In 1845, the Admiralty outfitted its most sophisticated expedition to
date. It chose naval officer Sir John Franklin to command the voyage,
even though some criticized Franklin’s age (59) and physical fitness
(lacking). The ships HMS Erebus and HMS Terror,
freshly returned from a four-year mission to Antarctica, had proven
their ice-worthiness. They were fitted with locomotive steam engines and
screw propellers to breeze across open water. Every modern technology
was provided for the expedition’s crew of 134: a library of at least
1,200 books, a daguerreotype camera, one mechanical hand-organ per ship,
three years’ worth of canned food (a recent invention), steam-heating
systems to keep both vessels toasty, and even a pet monkey.
Their mission: Chart the last unexplored area of the Canadian
archipelago for a likely route to the Bering Strait. They were to voyage
via Lancaster Sound and Barrow Strait, filling in the final blank space
on the Arctic map. What could possibly go wrong?
After leaving London, Franklin’s party stopped at a Greenland whaling
post to collect supplies and discharge five sick crew members before
heading into Baffin Bay. Two passing whalers hailed them on July 26,
1845. Then the Erebus and Terror vanished.
It wasn’t uncommon for Arctic voyages to last two or three years
without communication home, but by 1847, the Admiralty was getting
worried. The government sent a series of search-and-rescue operations,
but no trace of the Franklin expedition was found until 1854. That’s
when the world learned the horrifying truth. (
Read more.)
From
The National Post:
The two ships of the Franklin Expedition and their crews disappeared during an 1845 quest for the Northwest Passage.
They were the subject of many searches throughout the 19th century,
but the mystery of exactly what happened to Franklin and his men has
never been solved.
The expedition has been the subject of songs, poems and novels ever since.
“We’ve got half the story here,” said John Geiger, president of the Royal Canadian Geographical Society.
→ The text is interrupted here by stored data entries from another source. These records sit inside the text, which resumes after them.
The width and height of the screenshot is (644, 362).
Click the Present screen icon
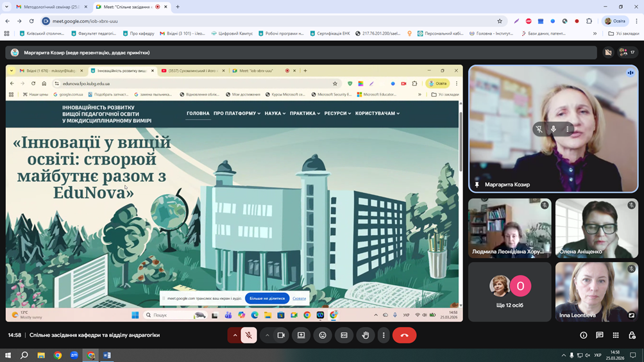301,335
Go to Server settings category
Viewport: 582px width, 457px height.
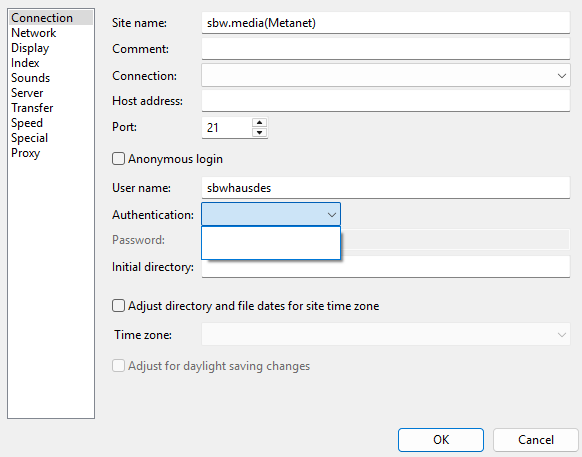tap(27, 93)
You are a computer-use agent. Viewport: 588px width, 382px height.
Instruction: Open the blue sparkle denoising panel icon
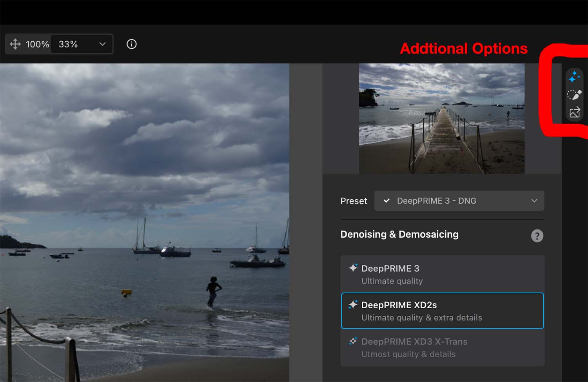pos(574,77)
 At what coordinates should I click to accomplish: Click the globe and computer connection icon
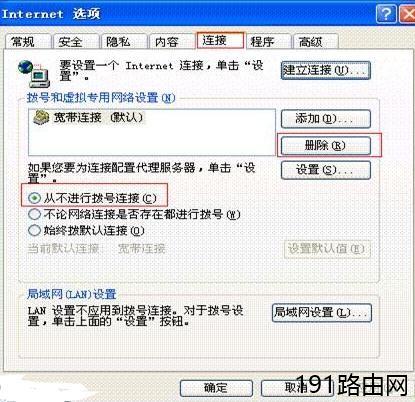click(34, 73)
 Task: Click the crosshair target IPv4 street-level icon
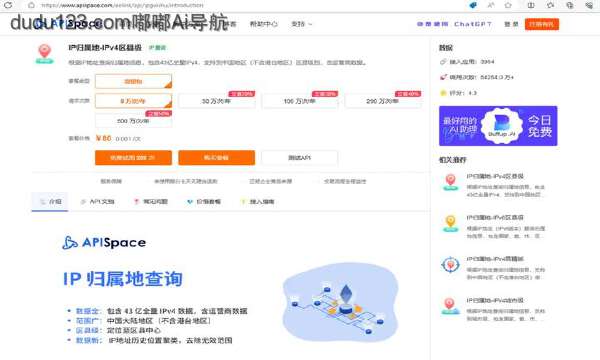450,265
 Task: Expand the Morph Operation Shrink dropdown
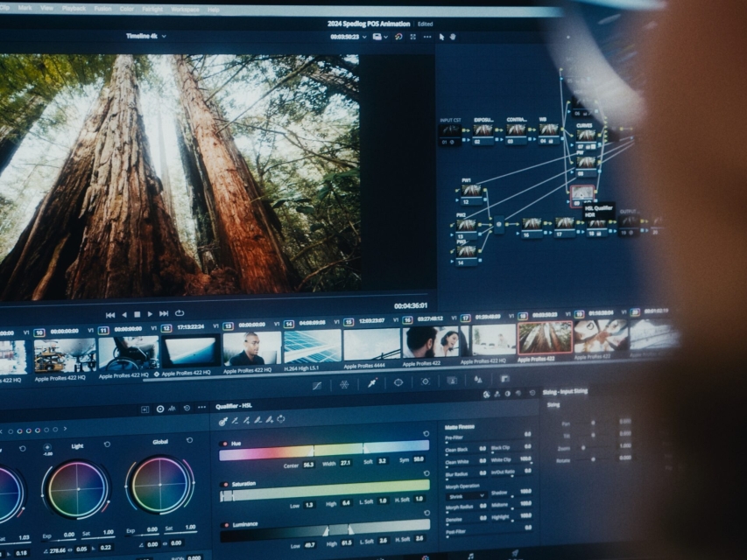pyautogui.click(x=465, y=495)

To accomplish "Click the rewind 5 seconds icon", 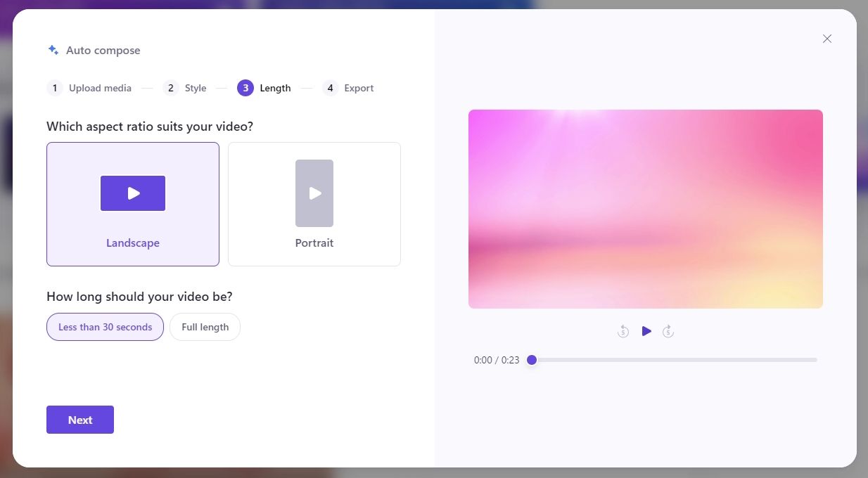I will pyautogui.click(x=623, y=331).
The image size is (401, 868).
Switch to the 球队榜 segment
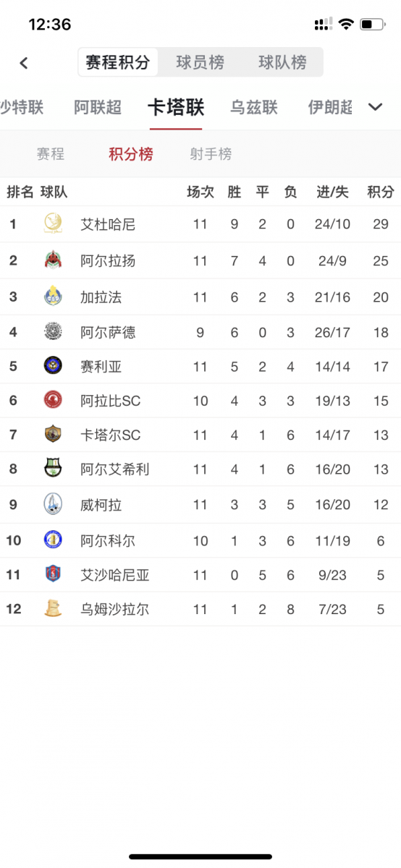(x=282, y=62)
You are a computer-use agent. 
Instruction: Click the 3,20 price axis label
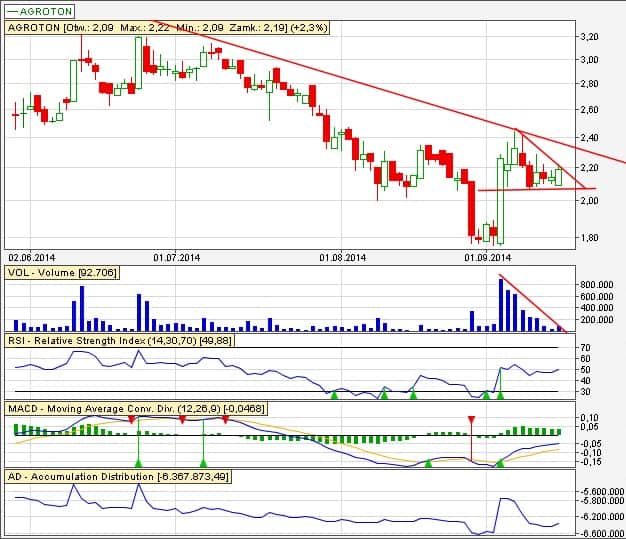pyautogui.click(x=590, y=36)
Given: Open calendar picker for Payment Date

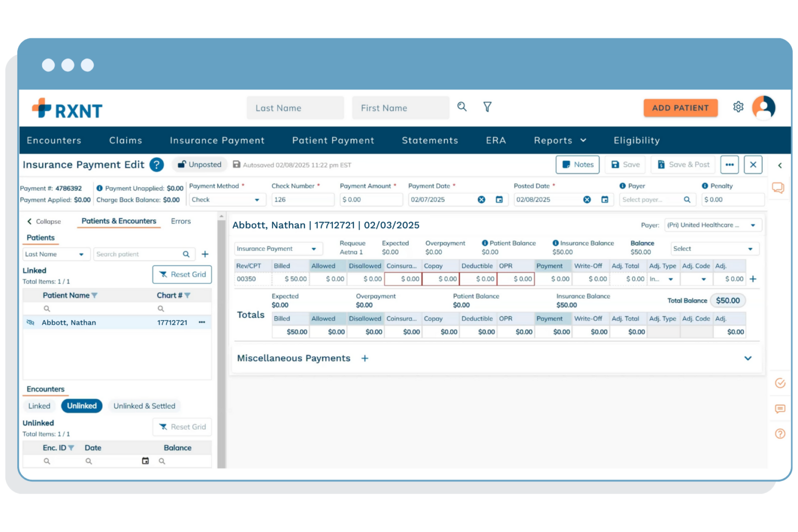Looking at the screenshot, I should (x=499, y=200).
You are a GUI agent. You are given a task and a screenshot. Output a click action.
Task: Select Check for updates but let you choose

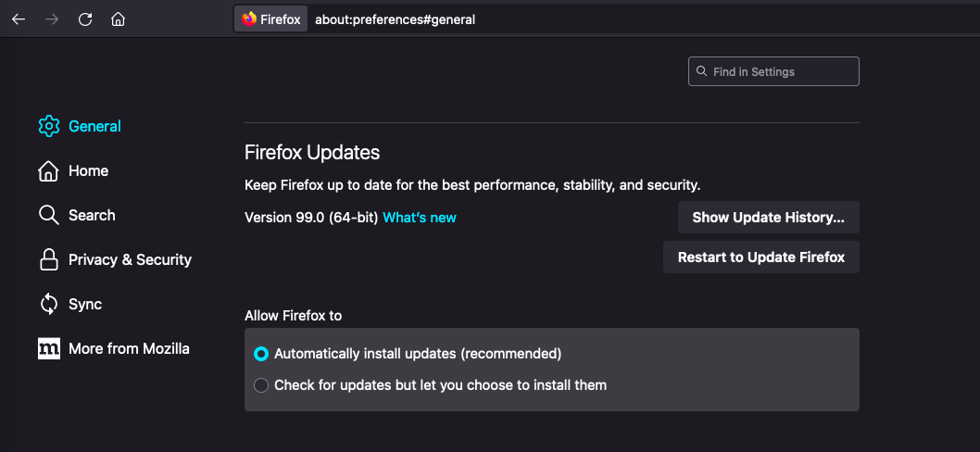pyautogui.click(x=261, y=385)
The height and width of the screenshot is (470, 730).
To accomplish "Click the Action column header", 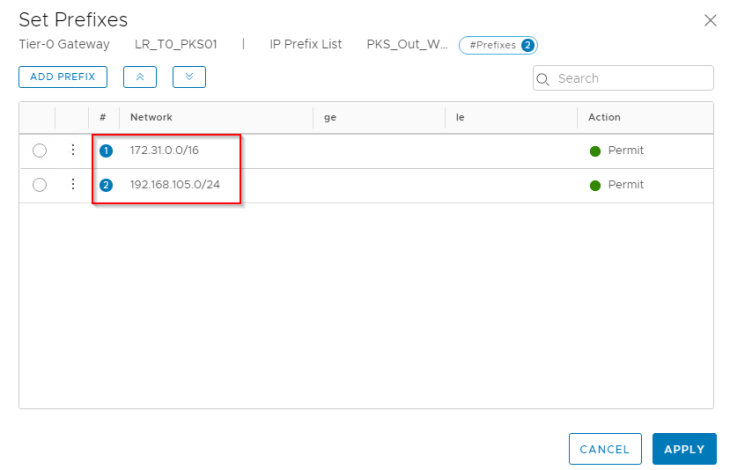I will click(604, 117).
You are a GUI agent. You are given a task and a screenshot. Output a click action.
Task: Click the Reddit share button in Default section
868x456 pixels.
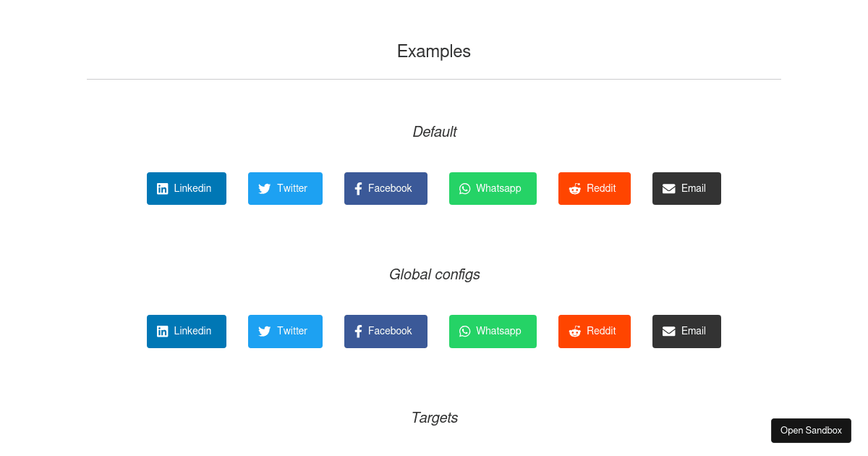(594, 188)
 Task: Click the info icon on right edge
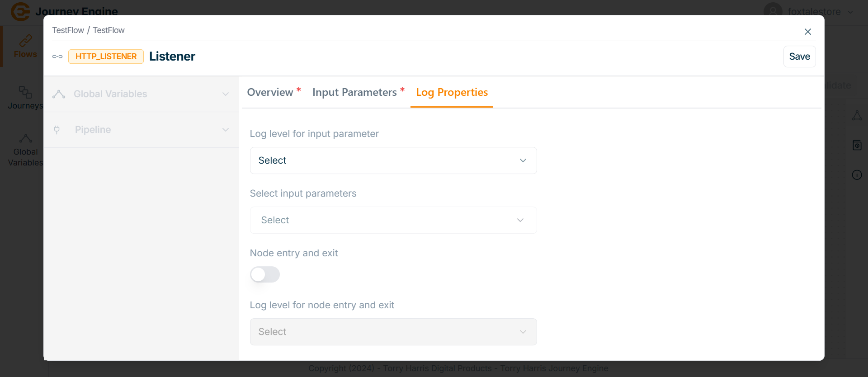pyautogui.click(x=857, y=175)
“It’s very exciting. It’s a big break.”
Since 2008, Parks Canada has led six major searches for the lost
Franklin ships. Four vessels — the Canadian Coast Guard ship Sir Wilfrid
Laurier, the Royal Canadian Navy’s HMCS Kingston and vessels from the
Arctic Research Foundation and the One Ocean Expedition — led the search
this summer. (Read more.)
From
The Guardian:
It remains one of the greatest mysteries of polar exploration.
In 1845, a well-provisioned Royal Navy expedition commanded by Sir John
Franklin embarked to find the North-West Passage between the North
Atlantic and Pacific Oceans. A total of 129 officers and men set sail on
Franklin's two ships, the Erebus and Terror. None returned.
The
disaster was the greatest single loss of life inflicted upon any polar
expedition. Only a few scattered remains – papers and bones – have since
been found of Franklin's men on north Canada's frozen islands. These
testify that at some point, some crewmen resorted to cannibalism in a
bid to survive, a revelation that horrified Victorian Britain. As Andrew
Lambert states in his biography, Franklin: Tragic Hero of Polar Navigation, the story is "a unique, unquiet compound of mystery, horror and magic".
In
the intervening years, there have been many attempts to explain why
Franklin's well-provisioned expedition failed, with one recent idea
finding particular popularity. According to Owen Beattie and John
Geiger, in their book Frozen in Time: The Fate of the Franklin Expedition,
analyses of the skeletons of three Franklin crew members, whose graves
were found on Beechey Island in northern Canada, showed they had
suffered from severe lead poisoning that would have had "catastrophic"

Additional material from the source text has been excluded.